Finnews.id – Peristiwa memilukan terjadi di kawasan Chinatown, Singapura, ketika seorang anak perempuan berusia enam tahun asal Indonesia meninggal dunia setelah tertabrak mobil.
Insiden tersebut terjadi pada Jumat, 6 Februari 2026, dan melibatkan sang anak serta ibunya yang turut menjadi korban.
Keduanya diketahui tengah berlibur di Singapura. Kejadian ini sontak menyita perhatian public. Terutama warga Indonesia, karena berlangsung di salah satu kawasan wisata paling ramai di negara tersebut.
Berdasarkan keterangan kepolisian Singapura, laporan kecelakaan diterima sekitar pukul 11.50 waktu setempat. Insiden itu melibatkan sebuah mobil dan dua pejalan kaki perempuan di sepanjang South Bridge Road.
“Dua korban pejalan kaki, masing-masing berusia enam tahun dan 31 tahun, masih dalam kondisi sadar saat dibawa ke rumah sakit,” ungkap pernyataan polisi setempat.
Namun, kondisi bocah tersebut kemudian memburuk meski sempat mendapat pertolongan medis.
Korban Meninggal Dunia di Rumah Sakit
Pihak Singapore Civil Defence Force (SCDF) menyebutkan bahwa ibu dan anak itu segera dilarikan ke Singapore General Hospital untuk mendapatkan perawatan intensif.

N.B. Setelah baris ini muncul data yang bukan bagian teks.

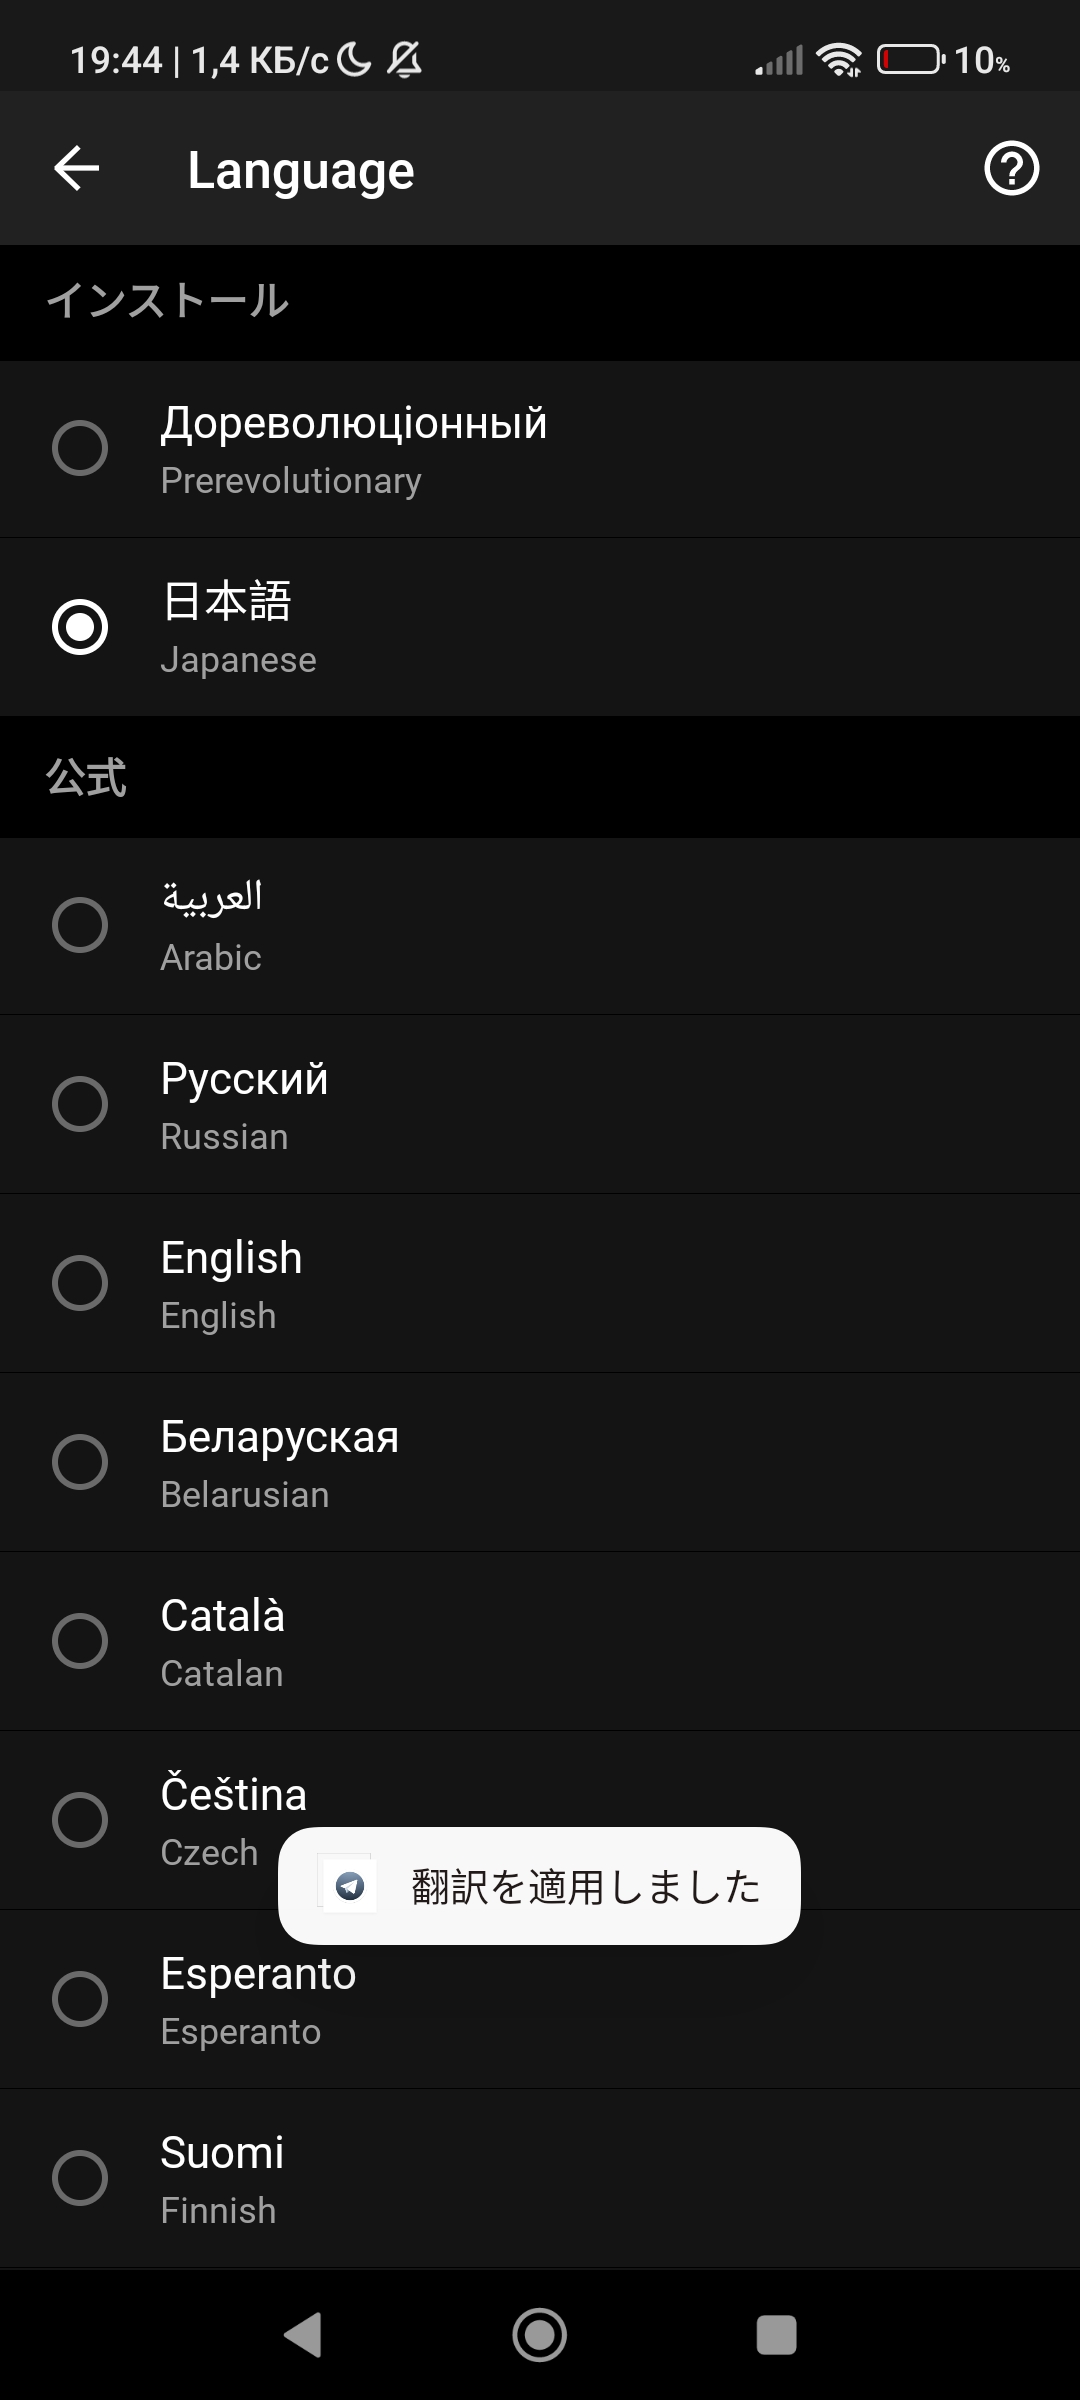Viewport: 1080px width, 2400px height.
Task: Select the Arabic radio button
Action: (x=80, y=925)
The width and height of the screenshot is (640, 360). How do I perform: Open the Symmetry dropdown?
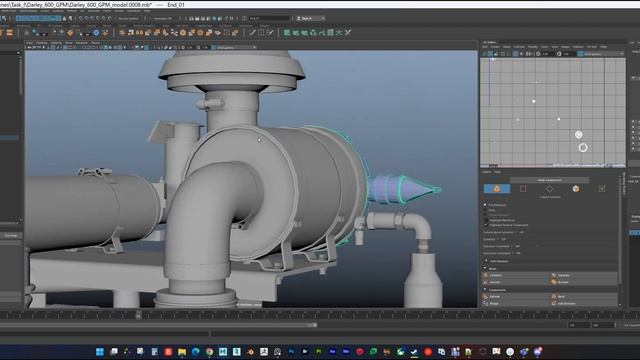[x=503, y=239]
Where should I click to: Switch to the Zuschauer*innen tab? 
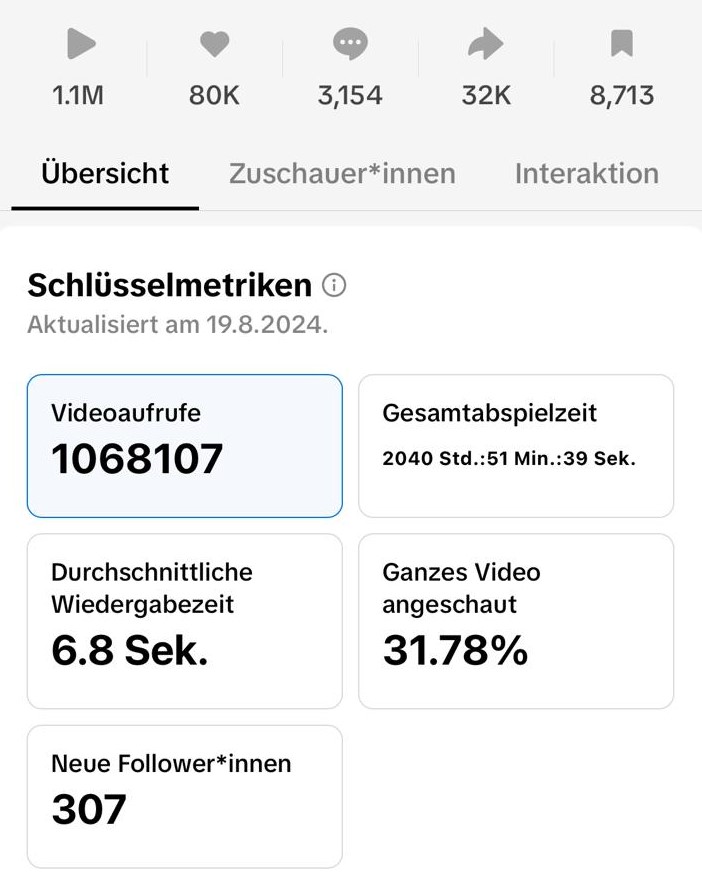342,173
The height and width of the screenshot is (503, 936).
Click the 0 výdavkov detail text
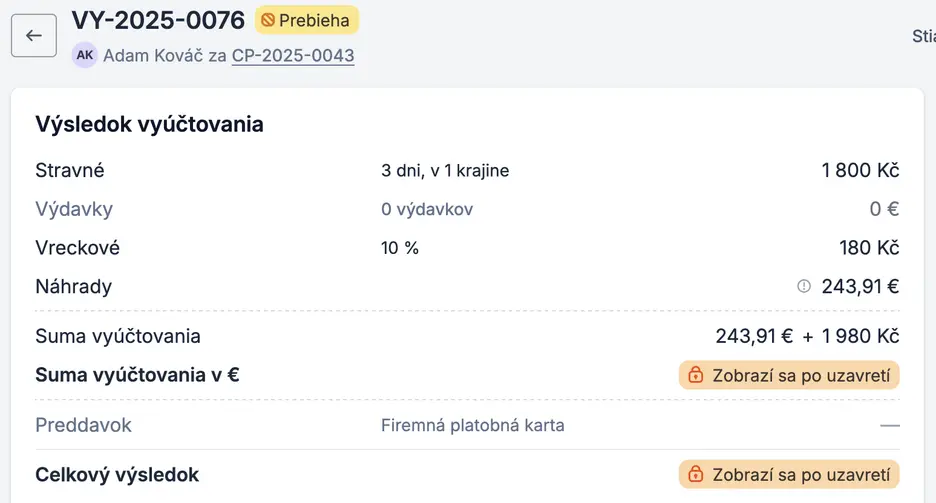[x=427, y=210]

Sayangnya, nyawa sang anak tidak tertolong. Ia dinyatakan meninggal dunia akibat luka-luka serius yang dialaminya. Sementara itu, sang ibu masih menjalani perawatan medis.
Media lokal berbahasa Mandarin, Lianhe Zaobao, melaporkan bahwa kecelakaan terjadi di area parkir di samping Buddha Tooth Relic Temple, salah satu ikon wisata dan religi di Chinatown.
Dugaan sementara, kecelakaan terjadi saat mobil hendak keluar dari area parkir, hingga menabrak dua pejalan kaki yang berada di sekitar lokasi tersebut.
Beberapa foto kejadian beredar luas di media sosial, salah satunya diunggah oleh akun Facebook SG Road Vigilante. Dalam unggahan tersebut, terlihat situasi sesaat setelah kecelakaan terjadi.
Salah satu foto yang menyayat hati memperlihatkan seorang pria menggendong tubuh anak kecil di tepi jalan, diduga untuk menyelamatkannya sebelum ambulans tiba.